Government officials raced through the weekend to decide how to protect the financial system against the failure of Silicon Valley Bank, and the back and forth underlined a tension in the discussions. Some administration officials wanted to include that lapses in bank regulation and supervision had contributed to the problems that helped fell the bank.
Powell pushed to take the line on regulation out of the statement because he wanted to focus on the actions being taken to shore up the financial system, according to a person familiar with that matter. Those steps included ensuring that no depositors at Silicon Valley Bank would lose their money and setting up a new program from the Fed to provide loans that could help the banking system at a challenging moment.
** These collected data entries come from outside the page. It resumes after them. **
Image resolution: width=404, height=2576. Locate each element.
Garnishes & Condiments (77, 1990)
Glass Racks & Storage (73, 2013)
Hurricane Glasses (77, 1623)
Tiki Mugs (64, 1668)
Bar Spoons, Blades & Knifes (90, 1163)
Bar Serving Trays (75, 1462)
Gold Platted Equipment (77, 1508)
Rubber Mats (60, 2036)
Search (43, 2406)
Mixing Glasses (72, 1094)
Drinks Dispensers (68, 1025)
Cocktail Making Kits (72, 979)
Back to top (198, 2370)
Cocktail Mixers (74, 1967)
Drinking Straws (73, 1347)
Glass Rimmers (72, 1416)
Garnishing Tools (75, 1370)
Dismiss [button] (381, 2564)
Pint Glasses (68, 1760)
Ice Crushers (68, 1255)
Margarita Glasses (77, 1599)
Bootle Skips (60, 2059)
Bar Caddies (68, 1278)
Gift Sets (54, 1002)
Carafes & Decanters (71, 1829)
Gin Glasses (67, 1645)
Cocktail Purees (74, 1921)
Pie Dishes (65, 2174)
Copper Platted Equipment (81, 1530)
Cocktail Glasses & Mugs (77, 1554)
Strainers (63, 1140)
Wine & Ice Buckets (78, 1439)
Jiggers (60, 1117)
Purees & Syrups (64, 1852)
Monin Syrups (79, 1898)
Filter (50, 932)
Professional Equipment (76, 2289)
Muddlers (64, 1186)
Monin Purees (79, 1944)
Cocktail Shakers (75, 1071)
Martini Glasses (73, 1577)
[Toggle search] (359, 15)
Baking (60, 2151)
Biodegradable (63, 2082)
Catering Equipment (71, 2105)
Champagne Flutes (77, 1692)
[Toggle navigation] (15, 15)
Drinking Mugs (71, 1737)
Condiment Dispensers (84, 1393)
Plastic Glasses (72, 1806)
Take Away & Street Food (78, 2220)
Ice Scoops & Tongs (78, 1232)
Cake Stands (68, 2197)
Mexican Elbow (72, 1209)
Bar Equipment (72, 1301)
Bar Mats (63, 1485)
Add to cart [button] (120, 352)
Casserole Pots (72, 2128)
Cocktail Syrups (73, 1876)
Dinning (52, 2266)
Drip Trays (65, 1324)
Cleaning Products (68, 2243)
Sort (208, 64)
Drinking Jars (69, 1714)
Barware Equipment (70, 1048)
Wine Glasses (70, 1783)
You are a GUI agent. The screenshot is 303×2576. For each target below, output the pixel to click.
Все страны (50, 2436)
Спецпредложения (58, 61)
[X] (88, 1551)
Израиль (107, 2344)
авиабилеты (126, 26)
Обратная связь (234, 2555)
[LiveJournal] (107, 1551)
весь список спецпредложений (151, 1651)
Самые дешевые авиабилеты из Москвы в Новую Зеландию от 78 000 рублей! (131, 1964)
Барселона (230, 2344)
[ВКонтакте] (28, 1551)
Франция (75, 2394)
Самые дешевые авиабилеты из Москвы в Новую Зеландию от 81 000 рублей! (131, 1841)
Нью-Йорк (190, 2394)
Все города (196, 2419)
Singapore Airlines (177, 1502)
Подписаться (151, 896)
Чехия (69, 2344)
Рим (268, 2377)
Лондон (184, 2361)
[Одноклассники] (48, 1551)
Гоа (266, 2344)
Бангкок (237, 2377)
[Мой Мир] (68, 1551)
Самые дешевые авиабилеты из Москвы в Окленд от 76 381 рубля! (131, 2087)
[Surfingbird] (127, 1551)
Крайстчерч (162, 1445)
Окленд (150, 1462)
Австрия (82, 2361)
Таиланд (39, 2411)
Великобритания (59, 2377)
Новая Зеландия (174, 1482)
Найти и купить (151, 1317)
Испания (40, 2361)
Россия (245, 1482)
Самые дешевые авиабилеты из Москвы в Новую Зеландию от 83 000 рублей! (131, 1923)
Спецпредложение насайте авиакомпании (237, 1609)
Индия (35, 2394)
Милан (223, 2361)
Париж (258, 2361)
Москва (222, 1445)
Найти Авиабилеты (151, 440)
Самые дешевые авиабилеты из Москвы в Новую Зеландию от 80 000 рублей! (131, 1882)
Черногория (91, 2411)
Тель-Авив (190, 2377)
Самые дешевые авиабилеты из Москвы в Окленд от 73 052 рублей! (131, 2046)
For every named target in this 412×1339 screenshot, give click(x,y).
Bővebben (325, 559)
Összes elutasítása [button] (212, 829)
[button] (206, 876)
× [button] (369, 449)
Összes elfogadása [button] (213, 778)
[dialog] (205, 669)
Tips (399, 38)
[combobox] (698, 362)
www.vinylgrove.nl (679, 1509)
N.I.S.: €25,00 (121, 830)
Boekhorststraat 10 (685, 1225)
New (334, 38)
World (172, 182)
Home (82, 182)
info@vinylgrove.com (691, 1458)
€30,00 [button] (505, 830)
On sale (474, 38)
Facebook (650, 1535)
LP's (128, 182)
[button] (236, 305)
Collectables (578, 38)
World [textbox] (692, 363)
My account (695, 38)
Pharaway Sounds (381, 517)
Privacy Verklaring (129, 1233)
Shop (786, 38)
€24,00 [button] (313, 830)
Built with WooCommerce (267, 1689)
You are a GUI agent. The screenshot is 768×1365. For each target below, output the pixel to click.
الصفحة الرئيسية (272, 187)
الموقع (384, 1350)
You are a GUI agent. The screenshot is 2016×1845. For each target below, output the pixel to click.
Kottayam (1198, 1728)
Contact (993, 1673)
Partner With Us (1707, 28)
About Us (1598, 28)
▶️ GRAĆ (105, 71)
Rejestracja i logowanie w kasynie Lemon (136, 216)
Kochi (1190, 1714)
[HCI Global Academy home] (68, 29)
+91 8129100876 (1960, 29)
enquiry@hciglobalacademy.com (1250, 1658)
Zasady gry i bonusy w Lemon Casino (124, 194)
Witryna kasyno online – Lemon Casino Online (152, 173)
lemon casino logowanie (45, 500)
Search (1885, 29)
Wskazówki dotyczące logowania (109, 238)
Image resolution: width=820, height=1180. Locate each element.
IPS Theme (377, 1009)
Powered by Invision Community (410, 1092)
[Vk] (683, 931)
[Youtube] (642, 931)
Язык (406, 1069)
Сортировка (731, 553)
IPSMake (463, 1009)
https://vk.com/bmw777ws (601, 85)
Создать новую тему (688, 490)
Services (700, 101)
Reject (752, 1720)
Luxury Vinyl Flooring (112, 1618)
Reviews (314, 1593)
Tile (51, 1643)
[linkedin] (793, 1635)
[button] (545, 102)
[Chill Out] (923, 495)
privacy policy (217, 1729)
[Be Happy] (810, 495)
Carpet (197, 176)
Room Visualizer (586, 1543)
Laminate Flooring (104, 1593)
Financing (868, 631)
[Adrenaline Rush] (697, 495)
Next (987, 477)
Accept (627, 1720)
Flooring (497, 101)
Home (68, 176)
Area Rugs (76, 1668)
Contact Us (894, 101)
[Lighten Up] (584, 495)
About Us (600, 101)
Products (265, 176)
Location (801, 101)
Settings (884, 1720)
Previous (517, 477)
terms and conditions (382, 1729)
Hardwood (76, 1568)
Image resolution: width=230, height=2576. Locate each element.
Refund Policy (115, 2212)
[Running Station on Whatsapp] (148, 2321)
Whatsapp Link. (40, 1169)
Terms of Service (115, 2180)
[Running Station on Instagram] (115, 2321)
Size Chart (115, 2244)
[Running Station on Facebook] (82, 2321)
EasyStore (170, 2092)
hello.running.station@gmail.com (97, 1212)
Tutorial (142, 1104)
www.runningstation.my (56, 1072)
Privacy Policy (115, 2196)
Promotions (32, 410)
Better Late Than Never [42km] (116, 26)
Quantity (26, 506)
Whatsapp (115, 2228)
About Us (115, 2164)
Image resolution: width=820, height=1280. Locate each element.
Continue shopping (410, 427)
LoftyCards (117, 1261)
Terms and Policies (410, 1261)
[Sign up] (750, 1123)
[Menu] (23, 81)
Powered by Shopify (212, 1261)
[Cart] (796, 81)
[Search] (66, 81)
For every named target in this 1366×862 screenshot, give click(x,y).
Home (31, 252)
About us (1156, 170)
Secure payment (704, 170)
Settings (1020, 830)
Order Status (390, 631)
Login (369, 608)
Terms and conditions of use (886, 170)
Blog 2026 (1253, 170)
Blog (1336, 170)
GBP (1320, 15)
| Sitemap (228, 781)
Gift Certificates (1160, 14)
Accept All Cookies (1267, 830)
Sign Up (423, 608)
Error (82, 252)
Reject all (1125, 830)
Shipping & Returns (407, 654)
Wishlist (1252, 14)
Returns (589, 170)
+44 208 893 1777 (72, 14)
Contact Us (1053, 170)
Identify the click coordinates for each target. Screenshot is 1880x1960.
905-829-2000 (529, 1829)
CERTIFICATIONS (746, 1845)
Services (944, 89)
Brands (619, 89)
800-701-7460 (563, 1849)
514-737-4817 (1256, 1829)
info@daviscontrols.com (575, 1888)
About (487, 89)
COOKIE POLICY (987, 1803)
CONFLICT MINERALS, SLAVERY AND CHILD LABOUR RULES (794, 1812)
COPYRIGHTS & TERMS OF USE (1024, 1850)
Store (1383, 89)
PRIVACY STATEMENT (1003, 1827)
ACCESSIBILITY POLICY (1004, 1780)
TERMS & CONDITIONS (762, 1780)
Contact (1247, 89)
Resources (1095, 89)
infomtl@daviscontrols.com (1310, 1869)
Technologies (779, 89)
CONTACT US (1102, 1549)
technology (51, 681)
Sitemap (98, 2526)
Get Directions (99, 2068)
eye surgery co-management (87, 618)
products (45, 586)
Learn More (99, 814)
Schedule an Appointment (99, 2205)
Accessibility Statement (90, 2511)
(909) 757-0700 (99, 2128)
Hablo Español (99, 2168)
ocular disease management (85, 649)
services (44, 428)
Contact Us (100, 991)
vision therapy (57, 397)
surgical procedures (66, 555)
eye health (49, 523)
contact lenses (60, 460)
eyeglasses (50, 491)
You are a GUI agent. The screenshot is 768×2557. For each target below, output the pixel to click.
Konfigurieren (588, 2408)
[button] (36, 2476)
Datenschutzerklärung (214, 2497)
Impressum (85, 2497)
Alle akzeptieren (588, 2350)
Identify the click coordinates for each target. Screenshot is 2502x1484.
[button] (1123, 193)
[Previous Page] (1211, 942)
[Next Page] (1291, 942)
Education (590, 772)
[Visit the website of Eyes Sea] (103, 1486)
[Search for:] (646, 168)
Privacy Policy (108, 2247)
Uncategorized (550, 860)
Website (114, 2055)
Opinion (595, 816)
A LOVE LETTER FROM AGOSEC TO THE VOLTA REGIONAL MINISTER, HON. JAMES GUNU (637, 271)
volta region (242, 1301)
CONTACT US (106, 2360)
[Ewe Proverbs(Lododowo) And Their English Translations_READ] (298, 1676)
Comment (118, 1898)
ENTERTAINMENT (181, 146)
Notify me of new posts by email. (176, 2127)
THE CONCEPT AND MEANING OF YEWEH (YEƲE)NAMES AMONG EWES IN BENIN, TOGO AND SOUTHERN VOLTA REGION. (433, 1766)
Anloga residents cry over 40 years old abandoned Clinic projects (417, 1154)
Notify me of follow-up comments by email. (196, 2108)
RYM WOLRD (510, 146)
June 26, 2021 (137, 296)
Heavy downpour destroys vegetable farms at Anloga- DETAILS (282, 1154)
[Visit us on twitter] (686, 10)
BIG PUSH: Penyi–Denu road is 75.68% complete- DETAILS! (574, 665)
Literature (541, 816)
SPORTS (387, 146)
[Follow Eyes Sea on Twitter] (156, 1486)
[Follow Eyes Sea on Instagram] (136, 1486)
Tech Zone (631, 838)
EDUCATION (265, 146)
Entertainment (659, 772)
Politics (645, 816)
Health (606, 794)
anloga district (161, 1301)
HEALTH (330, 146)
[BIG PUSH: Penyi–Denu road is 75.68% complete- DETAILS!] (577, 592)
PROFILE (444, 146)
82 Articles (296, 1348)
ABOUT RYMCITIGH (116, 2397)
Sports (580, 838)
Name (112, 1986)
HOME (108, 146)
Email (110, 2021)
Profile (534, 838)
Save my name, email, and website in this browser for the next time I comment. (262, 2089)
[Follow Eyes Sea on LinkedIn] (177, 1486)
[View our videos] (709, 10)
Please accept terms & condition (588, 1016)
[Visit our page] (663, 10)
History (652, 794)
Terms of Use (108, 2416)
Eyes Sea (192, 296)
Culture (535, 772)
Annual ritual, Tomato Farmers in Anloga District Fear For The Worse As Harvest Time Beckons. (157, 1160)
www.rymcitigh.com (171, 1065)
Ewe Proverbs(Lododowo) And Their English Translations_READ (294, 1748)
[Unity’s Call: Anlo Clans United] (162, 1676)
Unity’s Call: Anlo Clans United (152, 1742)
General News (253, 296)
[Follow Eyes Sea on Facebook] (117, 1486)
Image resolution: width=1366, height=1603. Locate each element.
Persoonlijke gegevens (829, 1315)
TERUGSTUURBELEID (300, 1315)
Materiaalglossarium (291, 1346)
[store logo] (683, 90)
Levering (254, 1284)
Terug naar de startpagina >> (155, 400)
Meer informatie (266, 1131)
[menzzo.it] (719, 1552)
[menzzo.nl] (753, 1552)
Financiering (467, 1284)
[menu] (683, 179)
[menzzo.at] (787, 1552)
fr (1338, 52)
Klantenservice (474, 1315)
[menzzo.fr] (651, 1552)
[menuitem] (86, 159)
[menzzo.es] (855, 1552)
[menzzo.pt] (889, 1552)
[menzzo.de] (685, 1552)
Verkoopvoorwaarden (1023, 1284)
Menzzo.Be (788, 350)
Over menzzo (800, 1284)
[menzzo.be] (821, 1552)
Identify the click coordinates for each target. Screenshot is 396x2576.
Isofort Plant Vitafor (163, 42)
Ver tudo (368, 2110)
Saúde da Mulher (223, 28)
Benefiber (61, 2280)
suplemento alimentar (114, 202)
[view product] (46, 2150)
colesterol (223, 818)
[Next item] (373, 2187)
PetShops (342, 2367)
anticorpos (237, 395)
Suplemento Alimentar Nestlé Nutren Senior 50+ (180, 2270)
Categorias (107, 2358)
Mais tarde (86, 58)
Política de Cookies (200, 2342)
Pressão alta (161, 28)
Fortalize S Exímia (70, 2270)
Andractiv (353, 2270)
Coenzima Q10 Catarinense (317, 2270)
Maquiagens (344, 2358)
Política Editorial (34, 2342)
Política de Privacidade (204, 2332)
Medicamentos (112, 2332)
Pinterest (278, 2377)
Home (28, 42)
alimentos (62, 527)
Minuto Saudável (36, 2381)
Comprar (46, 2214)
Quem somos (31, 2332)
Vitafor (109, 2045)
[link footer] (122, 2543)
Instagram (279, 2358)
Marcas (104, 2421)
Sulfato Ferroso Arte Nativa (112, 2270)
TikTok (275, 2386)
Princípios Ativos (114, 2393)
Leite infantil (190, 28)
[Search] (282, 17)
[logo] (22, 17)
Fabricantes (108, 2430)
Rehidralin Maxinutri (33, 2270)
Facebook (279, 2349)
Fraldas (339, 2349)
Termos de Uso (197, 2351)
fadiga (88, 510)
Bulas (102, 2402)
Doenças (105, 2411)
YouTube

In the end, the statement spoke only of regulation in positive terms, referring to laws and regulatory changes enacted after the 2008 financial crisis that were meant to increase oversight of banks.
“The U.S. banking system remains resilient and on a solid foundation, in large part due to reforms that were made after the financial crisis that ensured better safeguards for the banking industry,” it read. “Those reforms combined with today’s actions demonstrate our commitment to take the necessary steps to ensure that depositors’ savings remain safe.”
Still, questions remain about the Fed’s oversight of Silicon Valley Bank, and the central bank on Monday announced that it would carry out a review of the bank’s supervision and regulation.
“The events surrounding Silicon Valley Bank demand a thorough, transparent and swift review by the Federal Reserve,” Powell said in the news release.
Whether the regulation of Silicon Valley Bank was adequate has become a point of heated political discussion since its demise, with powerful lawmakers including Sen. Elizabeth Warren, D-Mass., arguing that lax banking rules and deregulation under the Trump administration helped lead to the problems in the banking system.
Congress passed a law to lighten rules for small and midsize banks in 2018. Although many Democrats signed on to the legislation, some have remained skeptical of it — and particularly of how the Fed went about implementing the rollbacks.
The Fed implemented the changes under the watch of Randal Quarles, then the central bank’s vice chair for supervision. Quarles also shifted the tone on day-to-day bank supervision at the Fed, insiders and outsiders have said, making it less intense and more predictable.